It is said of Charlotte Elliott, the author of the “Invalid’s Hymn-book,” that tho she lived to enter her eighty-second year, she never knew a well day. Her sweet hymns, such as “Just as I am without one plea,” were the outpouring of a heart that knew what it was to suffer. Like so many other bards, she “learned in suffering what she taught in song.” (Text.)
(3003)
SONG AS A WELCOME HOME
In the mountains of Tyrol it is the custom of the women and children to come out when it is the close of day and sing. Their husbands, fathers and brothers answer them from the hills on their way homeward. On the shores of the Adriatic such a custom prevails. There the wives of the fishermen come down about sunset and sing a melody, listen for a while for an answering melody from off the water, telling that the loved one is almost home. How sweet to the weary fisherman, as the shadows gather around them, must be the songs of the loved ones at home that sing to cheer them, and how they must strengthen and tighten the links that bind together these dwellers of the sea.
(3004)
SONG, EFFECTIVE
An African heathen chief from an inland district was passing a mission school in Livingstonia. He heard the children singing their simple parting hymn.

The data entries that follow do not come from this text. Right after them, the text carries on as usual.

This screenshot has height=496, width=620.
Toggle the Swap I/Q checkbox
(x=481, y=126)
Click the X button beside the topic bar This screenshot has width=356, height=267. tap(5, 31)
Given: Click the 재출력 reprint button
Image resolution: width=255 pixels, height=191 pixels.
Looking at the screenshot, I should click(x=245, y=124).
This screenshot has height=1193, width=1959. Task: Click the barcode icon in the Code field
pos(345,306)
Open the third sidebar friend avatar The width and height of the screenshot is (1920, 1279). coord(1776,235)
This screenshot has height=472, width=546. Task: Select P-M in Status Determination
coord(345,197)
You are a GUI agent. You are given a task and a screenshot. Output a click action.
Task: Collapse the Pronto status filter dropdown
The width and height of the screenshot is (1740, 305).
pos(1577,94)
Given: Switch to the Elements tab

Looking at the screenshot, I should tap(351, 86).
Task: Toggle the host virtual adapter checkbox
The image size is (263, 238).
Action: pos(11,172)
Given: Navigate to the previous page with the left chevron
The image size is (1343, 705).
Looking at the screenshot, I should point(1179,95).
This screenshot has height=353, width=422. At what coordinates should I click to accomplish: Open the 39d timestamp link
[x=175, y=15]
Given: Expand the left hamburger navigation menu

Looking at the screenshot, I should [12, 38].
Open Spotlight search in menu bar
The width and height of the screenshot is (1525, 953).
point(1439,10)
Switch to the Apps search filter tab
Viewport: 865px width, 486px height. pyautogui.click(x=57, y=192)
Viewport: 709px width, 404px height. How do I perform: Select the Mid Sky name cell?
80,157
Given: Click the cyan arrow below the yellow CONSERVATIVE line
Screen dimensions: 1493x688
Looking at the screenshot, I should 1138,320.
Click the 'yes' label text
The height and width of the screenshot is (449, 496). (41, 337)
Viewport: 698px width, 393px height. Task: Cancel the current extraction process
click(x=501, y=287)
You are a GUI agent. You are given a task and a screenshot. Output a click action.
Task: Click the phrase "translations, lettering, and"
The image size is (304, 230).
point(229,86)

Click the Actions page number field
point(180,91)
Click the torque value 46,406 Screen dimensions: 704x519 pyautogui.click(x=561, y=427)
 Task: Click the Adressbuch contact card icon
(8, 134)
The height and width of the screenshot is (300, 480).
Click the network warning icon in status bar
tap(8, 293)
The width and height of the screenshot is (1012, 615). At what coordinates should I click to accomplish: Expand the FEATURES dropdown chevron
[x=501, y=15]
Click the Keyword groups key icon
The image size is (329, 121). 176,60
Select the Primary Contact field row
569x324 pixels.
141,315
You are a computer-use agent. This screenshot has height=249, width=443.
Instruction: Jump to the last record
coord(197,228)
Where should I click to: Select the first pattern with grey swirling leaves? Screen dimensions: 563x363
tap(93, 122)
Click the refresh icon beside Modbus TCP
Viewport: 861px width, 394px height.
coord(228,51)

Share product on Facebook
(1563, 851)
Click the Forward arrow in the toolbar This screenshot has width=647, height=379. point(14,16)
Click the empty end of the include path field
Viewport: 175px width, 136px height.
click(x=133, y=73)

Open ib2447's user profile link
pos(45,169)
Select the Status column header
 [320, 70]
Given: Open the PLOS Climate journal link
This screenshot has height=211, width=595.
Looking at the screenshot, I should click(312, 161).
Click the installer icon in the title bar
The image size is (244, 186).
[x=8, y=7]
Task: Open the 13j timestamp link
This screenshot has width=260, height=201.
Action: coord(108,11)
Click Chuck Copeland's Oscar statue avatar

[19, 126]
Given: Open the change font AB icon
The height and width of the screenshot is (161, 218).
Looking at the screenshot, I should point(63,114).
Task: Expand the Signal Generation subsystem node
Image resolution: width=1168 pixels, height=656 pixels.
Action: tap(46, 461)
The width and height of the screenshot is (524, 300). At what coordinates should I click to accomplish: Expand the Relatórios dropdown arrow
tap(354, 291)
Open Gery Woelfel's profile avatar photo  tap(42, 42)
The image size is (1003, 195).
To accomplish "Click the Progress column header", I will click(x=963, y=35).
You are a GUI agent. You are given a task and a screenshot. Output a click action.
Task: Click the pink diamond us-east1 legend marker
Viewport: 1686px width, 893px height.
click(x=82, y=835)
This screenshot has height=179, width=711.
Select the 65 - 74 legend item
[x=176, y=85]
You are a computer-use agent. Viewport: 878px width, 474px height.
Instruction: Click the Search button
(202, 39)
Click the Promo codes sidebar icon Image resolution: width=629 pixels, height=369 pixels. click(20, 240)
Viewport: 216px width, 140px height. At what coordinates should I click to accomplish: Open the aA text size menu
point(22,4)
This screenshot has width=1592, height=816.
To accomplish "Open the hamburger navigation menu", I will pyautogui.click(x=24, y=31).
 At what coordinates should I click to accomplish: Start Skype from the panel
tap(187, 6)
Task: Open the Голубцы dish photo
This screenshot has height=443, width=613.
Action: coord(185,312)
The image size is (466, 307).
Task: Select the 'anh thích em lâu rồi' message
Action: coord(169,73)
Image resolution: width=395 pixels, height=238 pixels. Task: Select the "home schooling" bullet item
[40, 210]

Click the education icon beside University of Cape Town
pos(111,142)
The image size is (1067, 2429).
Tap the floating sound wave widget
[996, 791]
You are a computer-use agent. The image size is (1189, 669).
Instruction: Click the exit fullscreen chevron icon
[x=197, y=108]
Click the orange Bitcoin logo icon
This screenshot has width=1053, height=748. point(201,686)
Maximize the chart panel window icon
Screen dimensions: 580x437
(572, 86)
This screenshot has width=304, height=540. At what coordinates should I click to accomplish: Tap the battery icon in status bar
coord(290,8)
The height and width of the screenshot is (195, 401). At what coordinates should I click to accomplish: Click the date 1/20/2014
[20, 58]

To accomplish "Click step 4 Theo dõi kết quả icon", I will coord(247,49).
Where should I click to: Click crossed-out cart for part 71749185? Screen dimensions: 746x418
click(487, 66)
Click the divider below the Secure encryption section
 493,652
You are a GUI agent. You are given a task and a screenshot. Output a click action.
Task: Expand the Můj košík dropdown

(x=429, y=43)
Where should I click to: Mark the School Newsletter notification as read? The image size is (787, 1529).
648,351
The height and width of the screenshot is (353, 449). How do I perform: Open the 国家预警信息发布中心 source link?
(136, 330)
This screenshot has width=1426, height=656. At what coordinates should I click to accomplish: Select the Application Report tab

He sat down and waited till they came out. Then he asked the teacher “What were these children doing?”
“Singing a hymn,” she replied.
“What is a hymn?” asked the chief; “it has touched my heart. I should like the children of my village taught some hymns.”
There has since been a school established in that chief’s village, and the gospel is reaching the people through the simple messages carried by the children in song and story.